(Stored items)
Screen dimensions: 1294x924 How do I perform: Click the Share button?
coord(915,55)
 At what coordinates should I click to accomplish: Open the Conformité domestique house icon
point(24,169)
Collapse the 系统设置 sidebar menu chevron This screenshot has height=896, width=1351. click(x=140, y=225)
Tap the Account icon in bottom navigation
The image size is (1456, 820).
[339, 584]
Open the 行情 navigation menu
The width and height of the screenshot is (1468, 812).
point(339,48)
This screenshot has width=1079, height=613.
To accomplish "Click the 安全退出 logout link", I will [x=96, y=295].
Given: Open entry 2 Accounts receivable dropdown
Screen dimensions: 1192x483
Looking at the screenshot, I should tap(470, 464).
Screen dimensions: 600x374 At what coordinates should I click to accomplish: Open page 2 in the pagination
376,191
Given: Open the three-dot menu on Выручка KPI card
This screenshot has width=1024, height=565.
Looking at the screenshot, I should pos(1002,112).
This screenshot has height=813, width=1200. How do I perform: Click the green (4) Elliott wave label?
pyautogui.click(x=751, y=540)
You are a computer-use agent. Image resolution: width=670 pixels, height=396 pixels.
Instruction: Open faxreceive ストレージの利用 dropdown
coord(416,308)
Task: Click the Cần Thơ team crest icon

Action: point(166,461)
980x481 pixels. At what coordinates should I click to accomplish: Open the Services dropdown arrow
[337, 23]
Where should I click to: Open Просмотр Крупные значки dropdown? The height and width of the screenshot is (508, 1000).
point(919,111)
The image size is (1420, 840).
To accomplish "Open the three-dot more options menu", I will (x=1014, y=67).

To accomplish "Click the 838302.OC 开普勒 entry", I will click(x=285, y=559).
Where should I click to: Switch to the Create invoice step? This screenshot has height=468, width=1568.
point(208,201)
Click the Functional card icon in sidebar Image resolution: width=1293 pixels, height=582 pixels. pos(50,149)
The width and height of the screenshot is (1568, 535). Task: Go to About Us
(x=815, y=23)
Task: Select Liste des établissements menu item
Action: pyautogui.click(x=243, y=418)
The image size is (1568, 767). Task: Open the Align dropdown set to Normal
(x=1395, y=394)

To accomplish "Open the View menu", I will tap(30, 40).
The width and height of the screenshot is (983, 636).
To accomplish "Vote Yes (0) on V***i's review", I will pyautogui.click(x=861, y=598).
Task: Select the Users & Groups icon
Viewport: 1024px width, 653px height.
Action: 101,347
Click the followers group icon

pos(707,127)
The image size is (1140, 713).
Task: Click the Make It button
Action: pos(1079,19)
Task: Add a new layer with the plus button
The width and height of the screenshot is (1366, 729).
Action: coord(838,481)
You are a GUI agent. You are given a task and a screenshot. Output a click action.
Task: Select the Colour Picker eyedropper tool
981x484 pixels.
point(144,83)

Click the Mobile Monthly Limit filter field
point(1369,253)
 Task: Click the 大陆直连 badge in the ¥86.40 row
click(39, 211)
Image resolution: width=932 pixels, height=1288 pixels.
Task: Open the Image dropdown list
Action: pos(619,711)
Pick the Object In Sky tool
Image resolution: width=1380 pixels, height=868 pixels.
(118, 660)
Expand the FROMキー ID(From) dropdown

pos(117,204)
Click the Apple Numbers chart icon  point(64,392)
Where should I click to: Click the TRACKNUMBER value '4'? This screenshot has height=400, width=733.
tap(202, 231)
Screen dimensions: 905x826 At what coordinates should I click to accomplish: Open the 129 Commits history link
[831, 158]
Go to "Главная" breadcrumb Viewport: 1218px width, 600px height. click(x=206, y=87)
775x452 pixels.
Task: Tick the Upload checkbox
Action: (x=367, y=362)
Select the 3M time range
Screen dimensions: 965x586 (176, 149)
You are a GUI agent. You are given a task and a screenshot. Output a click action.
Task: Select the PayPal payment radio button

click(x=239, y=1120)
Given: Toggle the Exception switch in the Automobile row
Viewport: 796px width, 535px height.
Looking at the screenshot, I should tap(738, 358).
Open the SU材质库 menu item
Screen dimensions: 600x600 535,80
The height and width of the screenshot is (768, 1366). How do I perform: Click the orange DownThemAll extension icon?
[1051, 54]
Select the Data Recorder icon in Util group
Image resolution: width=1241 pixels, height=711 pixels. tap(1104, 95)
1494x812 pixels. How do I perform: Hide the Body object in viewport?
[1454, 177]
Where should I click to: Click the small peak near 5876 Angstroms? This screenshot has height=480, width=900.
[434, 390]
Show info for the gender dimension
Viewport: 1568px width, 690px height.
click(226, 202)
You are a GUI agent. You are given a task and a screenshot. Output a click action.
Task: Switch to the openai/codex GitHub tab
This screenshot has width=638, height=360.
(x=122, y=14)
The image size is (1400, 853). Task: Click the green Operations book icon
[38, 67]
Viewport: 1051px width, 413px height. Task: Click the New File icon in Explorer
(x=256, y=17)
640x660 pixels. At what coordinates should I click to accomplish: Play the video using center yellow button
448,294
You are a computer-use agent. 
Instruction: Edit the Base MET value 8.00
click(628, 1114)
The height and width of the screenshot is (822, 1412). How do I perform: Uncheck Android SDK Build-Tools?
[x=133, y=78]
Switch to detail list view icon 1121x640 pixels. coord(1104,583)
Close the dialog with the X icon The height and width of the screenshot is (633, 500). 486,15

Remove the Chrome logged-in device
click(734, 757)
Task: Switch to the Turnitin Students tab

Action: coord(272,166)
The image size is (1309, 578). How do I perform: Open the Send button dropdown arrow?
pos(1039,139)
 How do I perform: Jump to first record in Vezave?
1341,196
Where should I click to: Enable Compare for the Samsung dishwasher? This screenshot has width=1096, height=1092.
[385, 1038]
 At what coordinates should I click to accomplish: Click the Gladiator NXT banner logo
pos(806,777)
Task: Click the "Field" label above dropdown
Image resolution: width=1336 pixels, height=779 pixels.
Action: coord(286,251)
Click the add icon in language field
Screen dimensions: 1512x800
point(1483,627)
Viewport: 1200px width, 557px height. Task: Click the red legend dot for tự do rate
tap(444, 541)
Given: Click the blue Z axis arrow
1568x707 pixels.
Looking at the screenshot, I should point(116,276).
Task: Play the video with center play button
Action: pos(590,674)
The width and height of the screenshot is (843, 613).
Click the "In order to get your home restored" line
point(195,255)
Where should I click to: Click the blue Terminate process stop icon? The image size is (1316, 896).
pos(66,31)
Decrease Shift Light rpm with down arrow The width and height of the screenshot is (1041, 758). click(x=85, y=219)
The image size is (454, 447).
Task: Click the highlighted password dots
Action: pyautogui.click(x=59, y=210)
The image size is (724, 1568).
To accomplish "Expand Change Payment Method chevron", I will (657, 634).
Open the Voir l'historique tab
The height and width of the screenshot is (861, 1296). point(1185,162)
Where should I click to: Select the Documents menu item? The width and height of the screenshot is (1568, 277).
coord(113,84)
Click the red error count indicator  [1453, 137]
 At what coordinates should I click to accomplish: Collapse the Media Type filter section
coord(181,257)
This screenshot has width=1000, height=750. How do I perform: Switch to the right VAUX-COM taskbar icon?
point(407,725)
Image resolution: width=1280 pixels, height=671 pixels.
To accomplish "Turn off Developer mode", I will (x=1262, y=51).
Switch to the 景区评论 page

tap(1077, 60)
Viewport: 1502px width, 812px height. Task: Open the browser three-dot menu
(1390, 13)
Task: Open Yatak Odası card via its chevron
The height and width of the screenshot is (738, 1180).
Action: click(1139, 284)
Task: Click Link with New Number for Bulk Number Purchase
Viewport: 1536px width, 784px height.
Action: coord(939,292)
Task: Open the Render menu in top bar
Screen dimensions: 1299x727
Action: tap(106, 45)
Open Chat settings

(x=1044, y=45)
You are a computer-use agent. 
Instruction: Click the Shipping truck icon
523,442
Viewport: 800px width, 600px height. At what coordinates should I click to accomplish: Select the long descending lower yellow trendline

Task instructions:
Retype the entries above exactly, but only from the line containing "order to get" through the line containing "Click the red error", both included.

Problem solution:
Click the "In order to get your home restored" line
point(195,255)
Where should I click to: Click the blue Terminate process stop icon? The image size is (1316, 896).
pos(66,31)
Decrease Shift Light rpm with down arrow The width and height of the screenshot is (1041, 758). click(x=85, y=219)
The image size is (454, 447).
Task: Click the highlighted password dots
Action: pyautogui.click(x=59, y=210)
The image size is (724, 1568).
To accomplish "Expand Change Payment Method chevron", I will (657, 634).
Open the Voir l'historique tab
The height and width of the screenshot is (861, 1296). point(1185,162)
Where should I click to: Select the Documents menu item? The width and height of the screenshot is (1568, 277).
coord(113,84)
Click the red error count indicator  [1453, 137]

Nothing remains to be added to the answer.